Problem requirements >> In your copy of the records, include every word exactly and no pictures.

Records from a data source
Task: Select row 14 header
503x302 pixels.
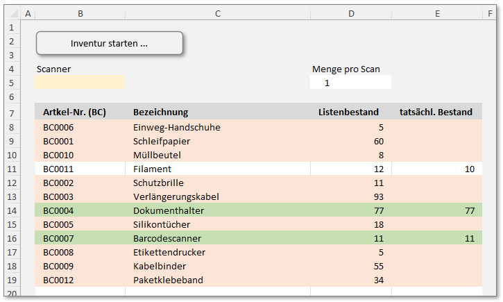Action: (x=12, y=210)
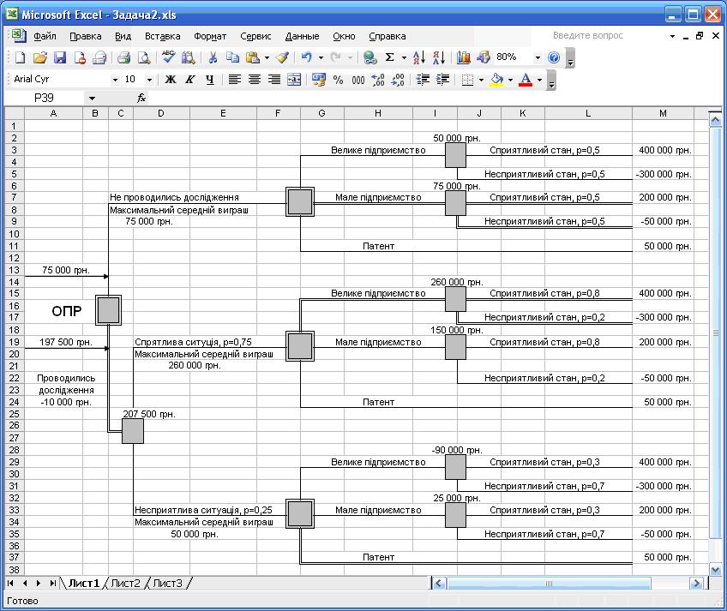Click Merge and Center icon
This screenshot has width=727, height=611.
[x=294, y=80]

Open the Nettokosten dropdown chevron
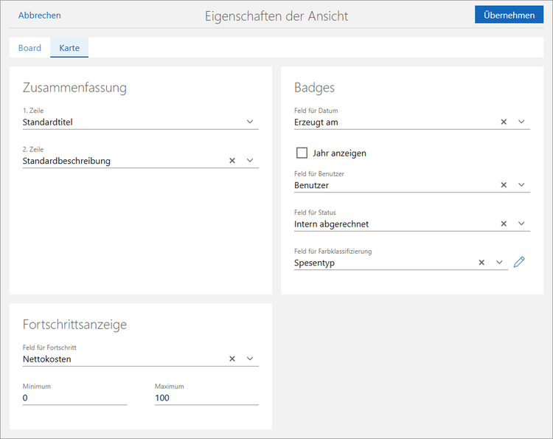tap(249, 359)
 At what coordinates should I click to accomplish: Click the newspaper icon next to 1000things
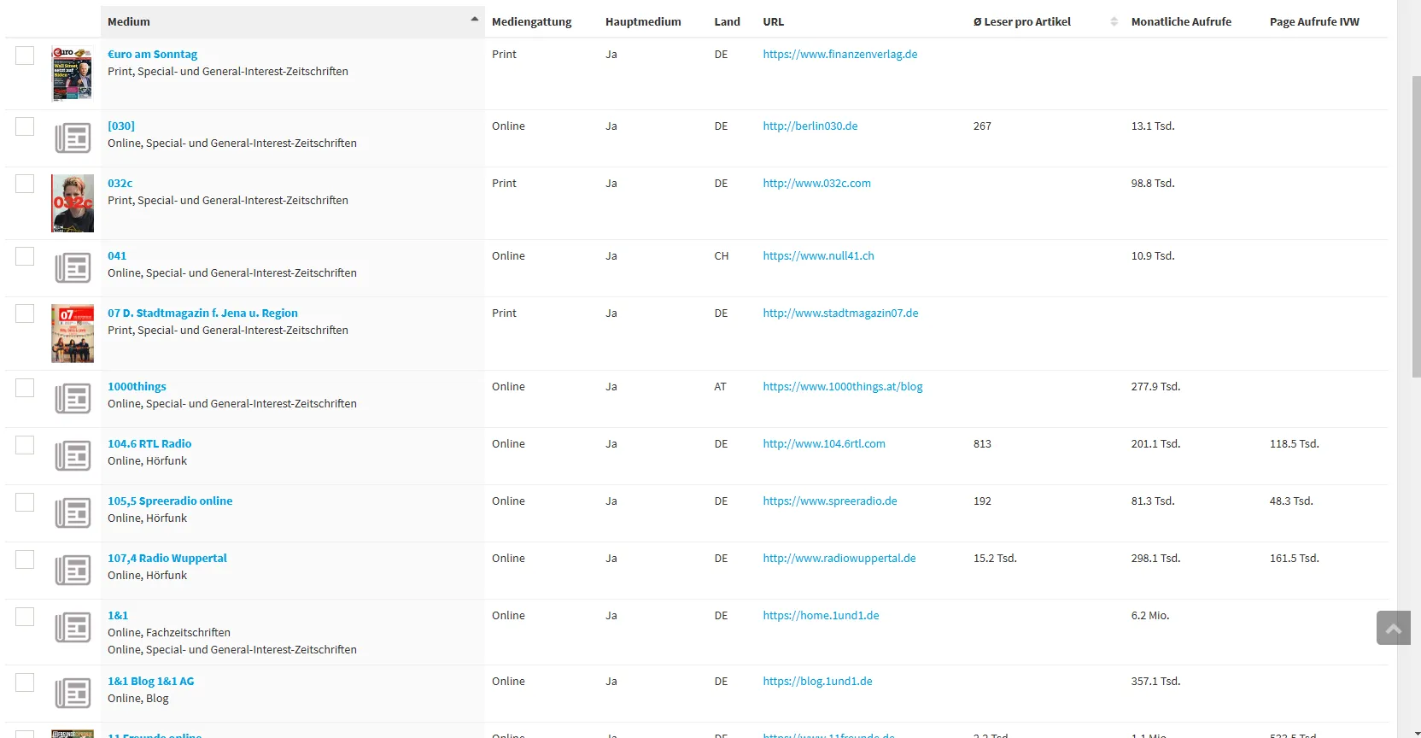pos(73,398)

Your response >>
Task: Select row 14 header
503x302 pixels.
Action: (x=12, y=210)
Click Merge and Center icon
This screenshot has width=727, height=611.
[x=294, y=80]

Open the Nettokosten dropdown chevron
tap(249, 359)
 At what coordinates should I click to accomplish: Click the newspaper icon next to 1000things
pos(73,398)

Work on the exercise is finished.